While electric field is applied to a multilayer PSi filled with the liquid crystal the value of n LC goes down causing the decrease of the effective refractive index of each porous layer. As an example, we simulated spectra of the multilayer structure containing a microcavity sandwiched between two PSi distributed Bragg reflectors with alternating layers of 50% and 80% porosity, filled with E7 and tuned by the external electric field (Tkachenko et al., 2008). Shift of the microcavity resonance versus electric field is shown in Fig. 11.
As may be seen, the electrical tuning range of the microcavity resonance varies from 10 nm up to 23 nm for weak and strong surface anchoring conditions, respectively.
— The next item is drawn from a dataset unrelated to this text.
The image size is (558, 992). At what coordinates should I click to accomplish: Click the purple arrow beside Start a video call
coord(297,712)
The electric field required for the maximum shift in the case of weak anchoring is about 3.5 V/μm, while for the strong anchoring it rises to 12.4 V/μm.
We have investigated properties of the nematic liquid crystal mixture E7 confined in thin porous films fabricated by electrochemical etch of silicon wafers. The use of spectroscopic ellipsometry is proposed for deriving information about volume fraction, effective ordinary and extraordinary refractive indices and preferred director orientation of the confined nematic.
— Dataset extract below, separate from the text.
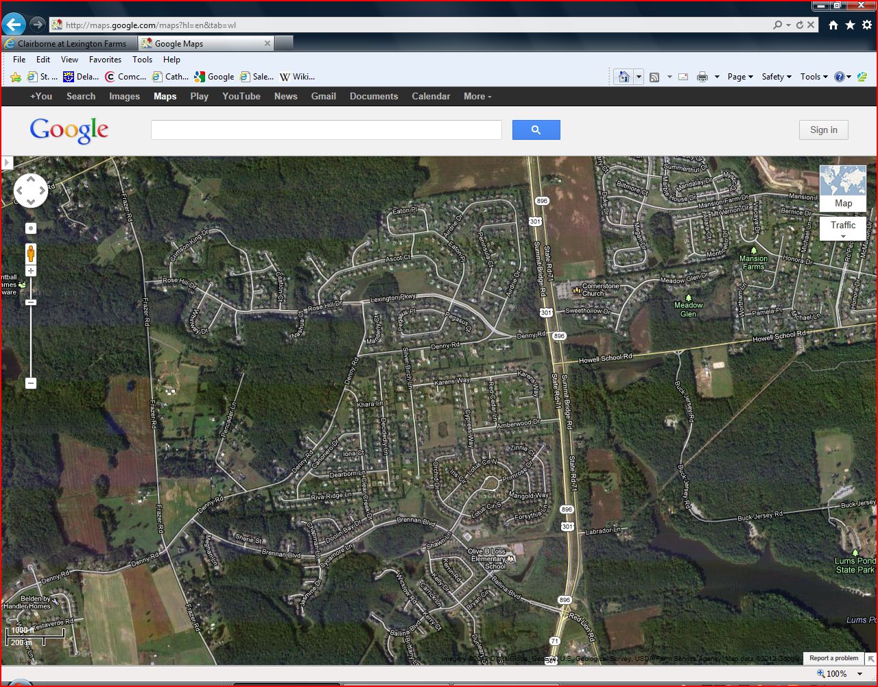Click the Report a problem link
This screenshot has height=687, width=878.
coord(833,658)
An empty porous silicon film has rather high birefringence and after infiltration with the isotropic liquid crystal the birefringence of the resultant composite is still significant. Anisotropy of the porous silicon matrix hinders the measurements of the refractive indices of the nematic liquid crystal confined in pores. However, ellipsometry was successful in characterizing E7, in the completely oxidized sample. Relatively small form birefringence of porous silica decreases by a factor of 20 when E7 is infiltrated into the pores, because of the low refractive index contrast between the liquid crystal and silica. Thus, we considered the porous host as isotropic and derived the refractive indices of the anisotropic liquid-crystalline guest.
The free-standing mesoporous silicon microcavity infiltrated with E7 was designed and studied. Transmission spectra of the device were measured at different temperatures using the spectroscopic ellipsometer. Heating the nematic in pores results in the continuous red shift of the peak in the range of 13 nm. The Frank’s free energy approach with assumption of escape radial configuration was applied for simulation of orientational properties of the nematic confined in silicon mesopores. The proposed method allows reliable calculation of the range of thermal tuning of interference filters based on porous silicon with liquid crystals.
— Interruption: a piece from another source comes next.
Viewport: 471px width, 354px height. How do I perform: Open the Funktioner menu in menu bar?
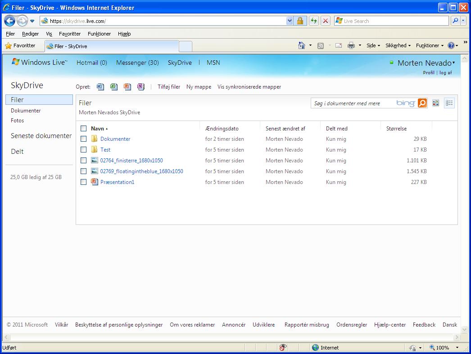tap(99, 34)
We have simulated the reorientation of the local director of a nematic liquid crystal confined inside a silicon pore under external electric field influence. On the base of this simulation the maximum tuning range for porous silicon microcavity infiltrated with E7 was obtained for different values of the surface anchoring strength and pore radius. It was found that for strong anchoring a wider range of electrical tuning can be obtained than for weak anchoring, but a higher electric field is required.
Basically, devices with thermal tuning are much slower than electrically tuned ones. In this connection, an alternative and attractive idea would be to produce a local heating of liquid crystals in porous silicon by laser beam illumination, for the realization of a fast all-optical modulator, which is the subject of our future work.